I have an ordered collection that I would like to convert into a literal array. Below is the ordered collection and the desired result, respectively:
an OrderedCollection(1 2 3)
#(1 2 3)
What would be the most efficient way to achieve this?
The message asArray will create and Array from the OrderedCollection:
anOrderedCollection asArray
and this is probably what you want.
However, given that you say that you want a literal array it might happen that you are looking for the string '#(1 2 3)' instead. In that case I would use:
^String streamContents: [:stream | aCollection asArray storeOn: stream]
where aCollection is your OrderedCollection.
In case you are not yet familiar with streamContents: this could be a good opportunity to learn it. What it does in this case is equivalent to:
stream := '' writeStream.
aCollection asArray storeOn: stream.
^stream contents
in the sense that it captures the pattern:
stream := '' writeStream.
<some code here>
^stream contents
which is fairly common in Smalltalk.
UPDATE
Maybe it would help if we clarify a little bit what do we mean literal arrays in Smalltalk. Consider the following two methods
method1
^Array with: 1 with: 2 with: 3
method2
^#(1 2 3)
Both methods answer with the same array, the one with entries 1, 2 and 3. However, the two implementations are different. In method1 the array is created dynamically (i.e., at runtime). In method2 the array is created statically (i.e., at compile time). In fact when you accept (and therefore compile) method2 the array is created and saved into the method. In method1instead, there is no array and the result is created every time the method is invoked.
Therefore, you would only need to create the string '#(1 2 3)' (i.e., the literal representation of the array) if you were generating Smalltalk code dynamically.

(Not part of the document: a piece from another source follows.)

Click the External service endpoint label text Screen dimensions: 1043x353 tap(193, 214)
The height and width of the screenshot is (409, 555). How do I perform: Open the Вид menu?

You can not convert an existing object into a literal array. To get a literal array you'd have to write it using the literal array syntax in your source code.
However, I believe you just misunderstood what literal array means, and you are infact just looking for an array.
A literal array is just an array that (in Pharo and Squeak [1]) is created at compile time, that is, when you accept the method.
To turn an ordered collection into an array you use asArray.
Just inspect the results of
#(1 2 3).
(OrderedCollection with: 1 with: 2 with: 3) asArray.
You'll see that both are equal.
[1]: see here for an explanation: https://stackoverflow.com/a/29964346/1846474
In Pharo 5.0 (a beta release) you can do:
| oc ary |
oc := OrderedCollection new: 5.
oc addAll: #( 1 2 3 4 5).
Transcript show: oc; cr.
ary := oc asArray.
Transcript show: ary; cr.
The output on the transcript is:
an OrderedCollection(1 2 3 4 5)
#(1 2 3 4 5)
the literalArray encoding is a kind of "poor man's" persistency encoding to get a representation, which can reconstruct the object from a compilable literal array. I.e. an Array of literals, which by using decodeAsLiteralArray reconstructs the object.
It is not a general mechanism, but was mainly invented to store UI specifications in a method (see UIBuilder).
Only a small subset of classes support this kind of encoding/decoding, and I am not sure if OrderedCollection does it in any dialect.
In the one I use (ST/X), it does not, and I get a doesNotUnderstand.
However, it would be relatively easy to add the required encoder/decoder and make it possible.
But, as I said, its intended use is for UIspecs, not as a general persistency (compiled-object persistency) mechanism. So I rather not recommend using it for such.